Datos
○ ○ ○ ○ ○ ○ ○
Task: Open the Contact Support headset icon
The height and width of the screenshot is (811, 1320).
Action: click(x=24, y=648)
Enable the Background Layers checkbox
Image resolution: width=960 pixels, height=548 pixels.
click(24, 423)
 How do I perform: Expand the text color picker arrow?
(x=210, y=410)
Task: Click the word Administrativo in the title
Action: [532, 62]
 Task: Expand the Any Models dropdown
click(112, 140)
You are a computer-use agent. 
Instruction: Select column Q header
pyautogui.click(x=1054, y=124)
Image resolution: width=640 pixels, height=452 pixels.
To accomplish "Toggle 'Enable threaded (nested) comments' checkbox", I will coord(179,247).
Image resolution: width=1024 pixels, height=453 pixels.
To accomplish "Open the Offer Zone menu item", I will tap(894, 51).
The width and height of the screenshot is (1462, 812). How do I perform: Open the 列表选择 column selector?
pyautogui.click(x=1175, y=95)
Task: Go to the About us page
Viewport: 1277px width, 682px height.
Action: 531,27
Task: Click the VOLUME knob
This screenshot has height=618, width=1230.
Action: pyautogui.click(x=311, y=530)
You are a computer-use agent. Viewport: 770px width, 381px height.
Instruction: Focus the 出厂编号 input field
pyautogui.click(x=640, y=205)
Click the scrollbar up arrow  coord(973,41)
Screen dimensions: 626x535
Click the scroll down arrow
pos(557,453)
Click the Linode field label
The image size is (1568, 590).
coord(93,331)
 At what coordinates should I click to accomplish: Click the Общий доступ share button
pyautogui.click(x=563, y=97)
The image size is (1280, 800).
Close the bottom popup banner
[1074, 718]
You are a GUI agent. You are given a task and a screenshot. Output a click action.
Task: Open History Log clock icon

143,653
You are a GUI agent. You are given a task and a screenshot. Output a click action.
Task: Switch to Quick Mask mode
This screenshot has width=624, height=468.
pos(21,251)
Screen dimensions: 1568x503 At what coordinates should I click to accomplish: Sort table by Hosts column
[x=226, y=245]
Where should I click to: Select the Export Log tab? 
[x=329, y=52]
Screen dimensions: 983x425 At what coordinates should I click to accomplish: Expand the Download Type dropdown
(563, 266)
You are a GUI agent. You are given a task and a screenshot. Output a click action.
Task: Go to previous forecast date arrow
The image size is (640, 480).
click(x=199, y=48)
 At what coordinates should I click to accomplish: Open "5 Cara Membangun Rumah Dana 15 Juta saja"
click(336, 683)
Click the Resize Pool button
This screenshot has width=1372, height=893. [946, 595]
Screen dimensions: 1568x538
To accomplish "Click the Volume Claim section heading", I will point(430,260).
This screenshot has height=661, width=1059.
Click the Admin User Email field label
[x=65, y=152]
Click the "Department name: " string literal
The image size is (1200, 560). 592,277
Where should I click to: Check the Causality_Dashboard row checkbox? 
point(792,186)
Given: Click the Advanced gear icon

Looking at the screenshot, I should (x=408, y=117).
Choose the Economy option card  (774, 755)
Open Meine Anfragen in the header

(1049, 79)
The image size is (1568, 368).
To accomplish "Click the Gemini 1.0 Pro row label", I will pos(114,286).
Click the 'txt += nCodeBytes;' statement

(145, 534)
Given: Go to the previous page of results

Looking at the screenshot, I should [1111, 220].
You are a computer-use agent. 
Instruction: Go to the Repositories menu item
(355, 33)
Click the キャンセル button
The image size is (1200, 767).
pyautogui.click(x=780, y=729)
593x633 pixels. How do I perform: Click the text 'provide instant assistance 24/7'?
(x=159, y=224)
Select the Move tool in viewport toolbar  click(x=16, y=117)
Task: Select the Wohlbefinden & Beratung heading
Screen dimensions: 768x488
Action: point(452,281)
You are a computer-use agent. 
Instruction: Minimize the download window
○ ○ ○ ○ ○ ○ ○
## ENUNCIADO
Actualiza las filas anteriores sustituyendo "Screen dimensions" por "Display size" en todas ellas, sin cambiar nada más.

## SOLUCIÓN
Task: Open the Contact Support headset icon
The height and width of the screenshot is (811, 1320).
Action: click(x=24, y=648)
Enable the Background Layers checkbox
Image resolution: width=960 pixels, height=548 pixels.
click(24, 423)
 How do I perform: Expand the text color picker arrow?
(x=210, y=410)
Task: Click the word Administrativo in the title
Action: [532, 62]
 Task: Expand the Any Models dropdown
click(112, 140)
You are a computer-use agent. 
Instruction: Select column Q header
pyautogui.click(x=1054, y=124)
Image resolution: width=640 pixels, height=452 pixels.
To accomplish "Toggle 'Enable threaded (nested) comments' checkbox", I will coord(179,247).
Image resolution: width=1024 pixels, height=453 pixels.
To accomplish "Open the Offer Zone menu item", I will tap(894, 51).
The width and height of the screenshot is (1462, 812). How do I perform: Open the 列表选择 column selector?
pyautogui.click(x=1175, y=95)
Task: Go to the About us page
Viewport: 1277px width, 682px height.
Action: 531,27
Task: Click the VOLUME knob
This screenshot has height=618, width=1230.
Action: pyautogui.click(x=311, y=530)
You are a computer-use agent. Viewport: 770px width, 381px height.
Instruction: Focus the 出厂编号 input field
pyautogui.click(x=640, y=205)
Click the scrollbar up arrow  coord(973,41)
Display size: 626x535
Click the scroll down arrow
pos(557,453)
Click the Linode field label
The image size is (1568, 590).
coord(93,331)
 At what coordinates should I click to accomplish: Click the Общий доступ share button
pyautogui.click(x=563, y=97)
The image size is (1280, 800).
Close the bottom popup banner
[1074, 718]
You are a GUI agent. You are given a task and a screenshot. Output a click action.
Task: Open History Log clock icon

143,653
You are a GUI agent. You are given a task and a screenshot. Output a click action.
Task: Switch to Quick Mask mode
This screenshot has width=624, height=468.
pos(21,251)
Display size: 1568x503 At what coordinates should I click to accomplish: Sort table by Hosts column
[x=226, y=245]
Where should I click to: Select the Export Log tab? 
[x=329, y=52]
Display size: 983x425 At what coordinates should I click to accomplish: Expand the Download Type dropdown
(563, 266)
You are a GUI agent. You are given a task and a screenshot. Output a click action.
Task: Go to previous forecast date arrow
The image size is (640, 480).
click(x=199, y=48)
 At what coordinates should I click to accomplish: Open "5 Cara Membangun Rumah Dana 15 Juta saja"
click(336, 683)
Click the Resize Pool button
This screenshot has width=1372, height=893. [946, 595]
Display size: 1568x538
To accomplish "Click the Volume Claim section heading", I will point(430,260).
This screenshot has height=661, width=1059.
Click the Admin User Email field label
[x=65, y=152]
Click the "Department name: " string literal
The image size is (1200, 560). 592,277
Where should I click to: Check the Causality_Dashboard row checkbox? 
point(792,186)
Given: Click the Advanced gear icon

Looking at the screenshot, I should (x=408, y=117).
Choose the Economy option card  (774, 755)
Open Meine Anfragen in the header

(1049, 79)
The image size is (1568, 368).
To accomplish "Click the Gemini 1.0 Pro row label", I will pos(114,286).
Click the 'txt += nCodeBytes;' statement

(145, 534)
Given: Go to the previous page of results

Looking at the screenshot, I should [1111, 220].
You are a computer-use agent. 
Instruction: Go to the Repositories menu item
(355, 33)
Click the キャンセル button
The image size is (1200, 767).
pyautogui.click(x=780, y=729)
593x633 pixels. How do I perform: Click the text 'provide instant assistance 24/7'?
(x=159, y=224)
Select the Move tool in viewport toolbar  click(x=16, y=117)
Task: Select the Wohlbefinden & Beratung heading
Display size: 768x488
Action: point(452,281)
You are a computer-use agent. 
Instruction: Minimize the download window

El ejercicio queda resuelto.